Brand marketers may ‘like’ Facebook, but the world’s largest social network has created numerous challenges. ROI is often hard to find; Facebook says it can take a year to produce. And despite the promise, certain kinds of initiatives may simply not work.
Now that it’s a publicly-traded company, Facebook is under even greater pressure to live up to its valuation, which currently reflects the fact that investors believe the social network has significant room to grow. To deliver the necessary growth, it has to find ways to convince marketers that it’s a productive marketing platform.
Unfortunately for everyone involved, that may not be easy, and it may create big headaches.
Case in point: Dan Wilkerson, a social media project manager at analytics consulting firm LunaMetrics raised some interesting questions about recent changes Facebook made to how it calculates its reach metric. Wilkerson explains that “As of July 3nd, Facebook’s reach metric will include both mobile views and will now only count a ‘reach’ if a user scrolls down and loads a Page’s story.”
The problem, as he sees it, is not the change itself, but what it implies about the accuracy and utility of the reach metric prior to July 3:
…it was always implied that each ‘reach’ point was a fan that had been exposed to your story at least once, just like the advertising parallel. However, according to the update, they apparently were counting reach as users who may or may not have seen your story, and were outright ignoring mobile exposures….This was a jaw-dropper for me. Over 500 million members of their user base access the service via mobile device, well over half their accounts. You mean to tell me that this entire time those views were unaccounted for in the reach figure?
Wilkerson makes the point that “without reliable metrics, we can’t make informed and strategic decisions” and given the nature of the changes Facebook has made, he believes historical reach data is essentially useless.
With Facebook change may be the only constant
Is he right? I’m sure there’s room for debate. But one thing is clear: marketers are going to need to accept that change is the only constant with the world’s largest social network. Need evidence of that? Beyond reach, there are other metrics-related changes Facebook has rolled out. In an AdAge piece, Dave Williams, CEO of Blinq Media, provides details:
With conversion tracking and analytics, advertisers can now specify a single action or multiple actions to be measured for any ad group, and can optimize to these metrics. For ads and sponsored stories pointing to internal Facebook pages, marketers can now track page Likes, page post Likes, comments, @ mentions, check-ins, photo tags, and page post shares (including shares of special offers from brands). Marketers can also track ‘claimed your offer,’ ‘answered your question,’ ‘clicked on the Page post link,’ ‘viewed the page post photo,’ ‘viewed the Page post video,’ and ‘viewed a tab on your Page.’
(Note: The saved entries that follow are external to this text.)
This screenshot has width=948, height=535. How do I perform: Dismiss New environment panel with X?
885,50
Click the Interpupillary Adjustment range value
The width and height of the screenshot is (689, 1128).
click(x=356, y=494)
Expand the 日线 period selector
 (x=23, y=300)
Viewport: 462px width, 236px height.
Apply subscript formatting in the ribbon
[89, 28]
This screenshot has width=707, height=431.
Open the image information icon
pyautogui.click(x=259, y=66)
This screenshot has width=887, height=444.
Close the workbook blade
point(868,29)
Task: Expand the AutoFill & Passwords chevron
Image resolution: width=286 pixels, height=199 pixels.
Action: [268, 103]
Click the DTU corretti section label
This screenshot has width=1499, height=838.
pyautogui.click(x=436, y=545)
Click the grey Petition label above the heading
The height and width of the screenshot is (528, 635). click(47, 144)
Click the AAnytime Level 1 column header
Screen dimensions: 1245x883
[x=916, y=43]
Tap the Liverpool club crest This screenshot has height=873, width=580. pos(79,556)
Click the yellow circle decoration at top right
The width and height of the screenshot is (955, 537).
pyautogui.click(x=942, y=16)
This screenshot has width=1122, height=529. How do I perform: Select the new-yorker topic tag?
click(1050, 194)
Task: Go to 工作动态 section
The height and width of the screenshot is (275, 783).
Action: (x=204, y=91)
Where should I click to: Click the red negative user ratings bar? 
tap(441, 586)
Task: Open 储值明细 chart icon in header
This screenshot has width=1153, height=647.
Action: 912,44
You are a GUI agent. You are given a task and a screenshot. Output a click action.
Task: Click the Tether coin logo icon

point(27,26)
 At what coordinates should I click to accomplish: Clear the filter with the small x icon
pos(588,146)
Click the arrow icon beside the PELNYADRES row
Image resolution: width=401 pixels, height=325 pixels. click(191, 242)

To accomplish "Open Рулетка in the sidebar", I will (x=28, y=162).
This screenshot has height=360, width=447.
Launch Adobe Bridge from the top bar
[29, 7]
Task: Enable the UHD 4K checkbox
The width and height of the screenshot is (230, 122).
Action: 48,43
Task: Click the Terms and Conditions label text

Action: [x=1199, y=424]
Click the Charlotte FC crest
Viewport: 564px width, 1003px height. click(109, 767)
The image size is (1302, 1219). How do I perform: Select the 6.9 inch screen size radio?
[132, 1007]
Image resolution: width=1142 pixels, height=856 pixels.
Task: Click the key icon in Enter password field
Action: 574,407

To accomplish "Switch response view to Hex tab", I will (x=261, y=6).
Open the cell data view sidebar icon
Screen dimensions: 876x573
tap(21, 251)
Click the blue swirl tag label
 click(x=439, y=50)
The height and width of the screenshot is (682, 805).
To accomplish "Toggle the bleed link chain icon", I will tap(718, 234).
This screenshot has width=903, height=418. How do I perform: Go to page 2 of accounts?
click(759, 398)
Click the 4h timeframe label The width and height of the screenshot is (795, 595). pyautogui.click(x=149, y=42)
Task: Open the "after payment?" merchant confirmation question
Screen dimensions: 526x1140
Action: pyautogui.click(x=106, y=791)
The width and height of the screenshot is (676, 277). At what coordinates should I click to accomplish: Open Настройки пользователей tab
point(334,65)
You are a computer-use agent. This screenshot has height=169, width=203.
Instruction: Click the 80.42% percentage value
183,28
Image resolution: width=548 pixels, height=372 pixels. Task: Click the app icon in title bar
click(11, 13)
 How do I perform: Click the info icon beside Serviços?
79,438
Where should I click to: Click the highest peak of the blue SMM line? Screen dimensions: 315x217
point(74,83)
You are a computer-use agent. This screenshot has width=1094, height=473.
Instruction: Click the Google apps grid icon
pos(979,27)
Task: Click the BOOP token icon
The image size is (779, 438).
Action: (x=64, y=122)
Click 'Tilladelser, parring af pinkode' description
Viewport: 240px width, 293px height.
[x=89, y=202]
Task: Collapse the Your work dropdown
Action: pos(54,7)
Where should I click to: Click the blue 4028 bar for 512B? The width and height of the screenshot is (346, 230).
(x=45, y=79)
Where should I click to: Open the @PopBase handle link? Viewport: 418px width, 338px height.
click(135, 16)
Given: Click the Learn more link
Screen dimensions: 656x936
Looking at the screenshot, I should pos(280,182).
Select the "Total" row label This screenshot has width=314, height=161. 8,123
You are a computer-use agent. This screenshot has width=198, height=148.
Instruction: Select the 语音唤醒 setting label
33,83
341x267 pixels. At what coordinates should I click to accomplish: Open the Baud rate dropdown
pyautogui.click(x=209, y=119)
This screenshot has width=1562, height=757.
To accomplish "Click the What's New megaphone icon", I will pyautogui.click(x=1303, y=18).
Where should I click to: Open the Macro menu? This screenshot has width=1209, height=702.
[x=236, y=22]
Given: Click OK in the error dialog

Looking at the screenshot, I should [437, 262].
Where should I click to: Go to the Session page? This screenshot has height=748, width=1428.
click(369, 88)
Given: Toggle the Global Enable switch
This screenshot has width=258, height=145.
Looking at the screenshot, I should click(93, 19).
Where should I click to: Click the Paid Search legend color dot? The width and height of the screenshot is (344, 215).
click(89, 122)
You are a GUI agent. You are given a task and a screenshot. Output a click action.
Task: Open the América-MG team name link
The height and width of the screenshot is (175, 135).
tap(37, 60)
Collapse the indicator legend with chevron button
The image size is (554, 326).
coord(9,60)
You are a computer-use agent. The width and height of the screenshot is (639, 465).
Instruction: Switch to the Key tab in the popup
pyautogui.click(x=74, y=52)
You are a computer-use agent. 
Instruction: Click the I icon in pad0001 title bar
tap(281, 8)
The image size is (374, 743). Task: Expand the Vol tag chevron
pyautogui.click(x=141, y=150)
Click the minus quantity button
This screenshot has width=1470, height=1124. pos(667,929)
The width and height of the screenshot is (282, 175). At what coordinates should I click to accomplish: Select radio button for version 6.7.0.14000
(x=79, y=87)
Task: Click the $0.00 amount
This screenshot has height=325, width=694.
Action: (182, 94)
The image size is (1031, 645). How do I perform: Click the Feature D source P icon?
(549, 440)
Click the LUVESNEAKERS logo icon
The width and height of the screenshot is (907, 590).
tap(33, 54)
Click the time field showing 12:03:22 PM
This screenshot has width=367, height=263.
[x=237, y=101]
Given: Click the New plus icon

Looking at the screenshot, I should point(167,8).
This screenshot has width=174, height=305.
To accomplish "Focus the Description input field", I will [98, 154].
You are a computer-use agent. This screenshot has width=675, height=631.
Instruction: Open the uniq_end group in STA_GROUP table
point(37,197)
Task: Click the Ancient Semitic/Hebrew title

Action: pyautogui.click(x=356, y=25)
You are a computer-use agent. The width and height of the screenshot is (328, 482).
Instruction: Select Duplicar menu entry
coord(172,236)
For ads and sponsored stories pointing to Facebook applications, this list includes installs, users, and the number of times Facebook credits were spent in the app. When it comes to Facebook’s events feature, they can track “yes” and “maybe” RSVPs. Marketers will be able to look at these metrics in 1-day view-through and 1-, 7-, and 28-day click-through attribution windows.
Williams largely seems to believe these changes are a step in the right direction, but acknowledges that they “are catching some advertisers and agencies off-guard.”
That, in the end, may hint at the biggest problem here: Facebook is running the measurement show and marketers are largely along for the ride. So long as marketers focus much of their investments on driving activity on Facebook (such as using Facebook ads to drive users to their Facebook Pages), they will largely be dependent on Facebook and its data to determine if those investments are paying off.
That data, as Wilkerson suggests, may not always be accurate, and even if it is, it’s worth keeping in mind that Facebook has every incentive to position activity on its social network in a positive light.
From this perspective, marketers should remember: Facebook can up the amount of measurement data it provides and create all sorts of new metrics for marketers to digest, but at the end of the day, when it comes to analytics, prolificacy of data and metrics should never be assumed to correlate with the productivity and profitability of a marketing campaign.